El otro le tendió la mano.

—Me llamo Arsenio, soy escriba. Era escriba, en realidad...

—Me contaron su historia... —dijo Iván mientras miraba a su alrededor.

En los estantes que cubrían las paredes se veían juegos en cajas de cartón pegadas con cinta adhesiva y mecanismos cuyas piezas estaban atadas con piolines y alambre. Contra una pared había un archivo de madera con diez cajones. Frente a cada cajón había una etiqueta.

—Además de los inventos fallidos, tiran documentos que han servido para hacerlos juegos. Me tomé el trabajo de ponerlos en orden. ¡Aquí abajo hay tan poco quehacer! Le he dedicado un mueble entero a La vida de Iván Dragó.

—¿Puedo mirar?

—Por supuesto. Es su vida, después de todo.

Iván se acercó al mueble y abrió el primer cajón. Los papeles estaban clasificados alfabéticamente. Unas tarjetas de cartón amarillento servían para separar una letra de otra. Descubrió la historia del colegio Possum, el plano de la casa de sus padres, una lista de sus calificaciones escolares, informes sobre sus amigos Lagos y Ríos, en los que reconoció los errores de ortografía de Krebs. En la letra N, encontró una hoja destinada a la niña invisible.

—¿Desde cuándo Morodian está interesado en mí?

—Desde que envió su juego al concurso.

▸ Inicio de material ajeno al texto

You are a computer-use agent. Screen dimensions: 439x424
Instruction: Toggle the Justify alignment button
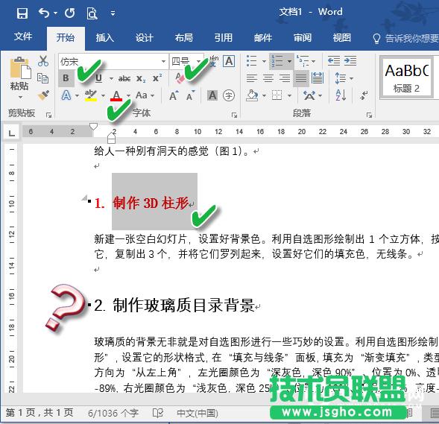[301, 78]
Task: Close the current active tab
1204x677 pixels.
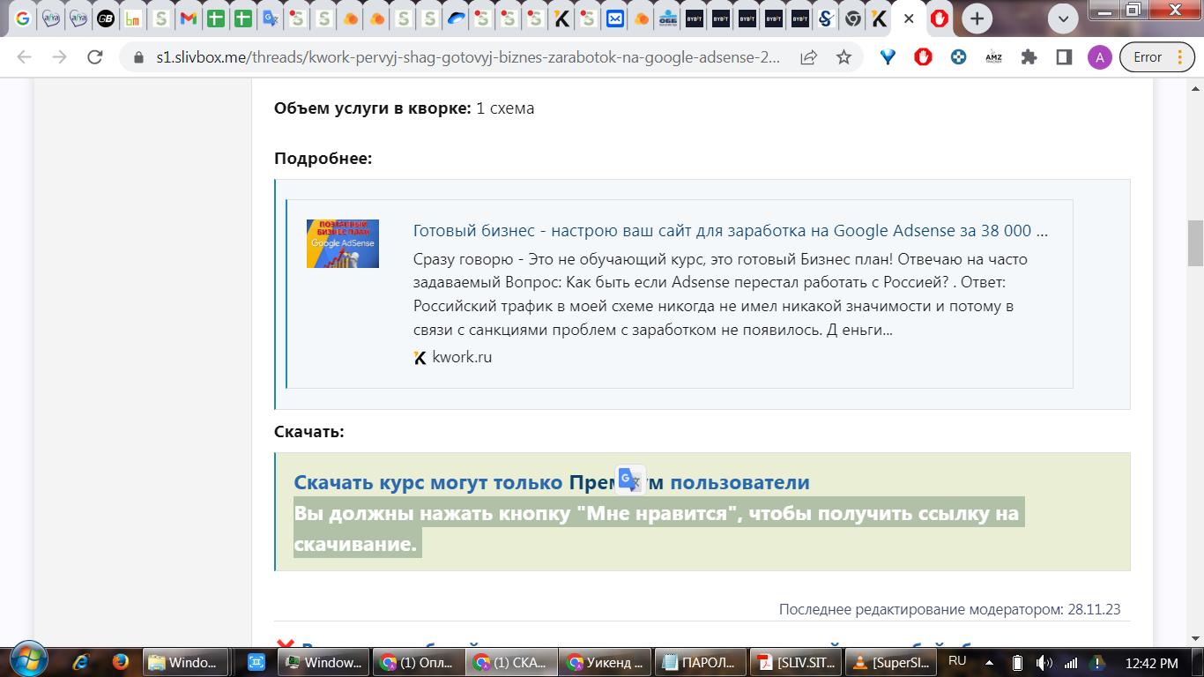Action: pos(909,19)
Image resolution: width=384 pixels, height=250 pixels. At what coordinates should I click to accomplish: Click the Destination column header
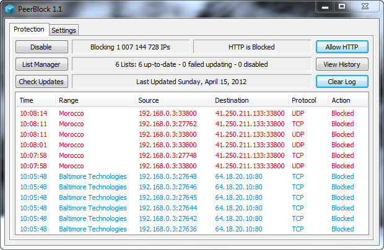250,100
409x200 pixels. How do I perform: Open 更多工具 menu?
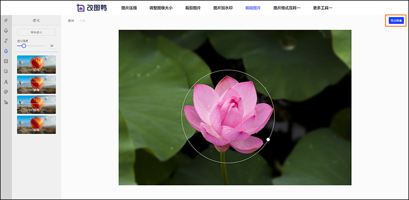tap(323, 8)
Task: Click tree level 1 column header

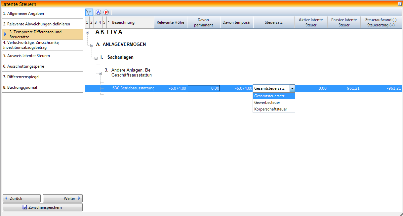Action: [x=87, y=22]
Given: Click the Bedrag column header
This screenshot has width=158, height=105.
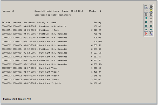Looking at the screenshot, I should pyautogui.click(x=97, y=23).
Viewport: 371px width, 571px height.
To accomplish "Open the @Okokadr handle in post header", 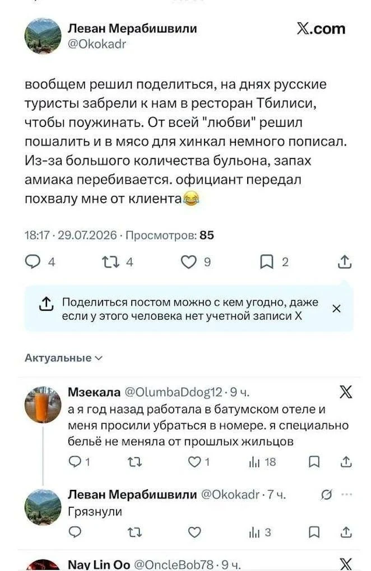I will tap(97, 44).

Entonces decidió seguir sus movimientos a través de los años para hacer un juego con su vida. Pensaba que acabaría consiguiendo que fuera uno de los nuestros. Esa era para él la victoria absoluta sobre Zyl. Pero llegó un momento en que no se contentó con observar, y decidió él mismo participar del juego.

—¿Y cómo participó?

—Comenzó a influir desde la distancia sobre los hechos de su vida. Supongo que usted ya habrá notado esas interferencias...

Pero Iván ya no lo escuchaba. Había encontrado en el archivo un sobre blanco, y estaba leyendo lo que contenía. Sus manos empezaron a temblar.

—Esa caída fue muy dura —dijo Arsenio—. Es mejor que se siente aquí. Le haré una taza de té.

Arsenio le trajo una silla armada con miles y miles de naipes de distintos mazos que habían sido pegados entre sí, hasta formar una masa compacta. Iván se sentó y empezó a estudiar la hoja de papel que había sacado del archivo. Era la carta que le había dejado a su madre antes de que partiera en el globo. La carta donde le pedía disculpas por la bailarina rota. Iván se había quedado mudo, con los ojos clavados en el papel. Cerca de él, se enfriaba la taza de té.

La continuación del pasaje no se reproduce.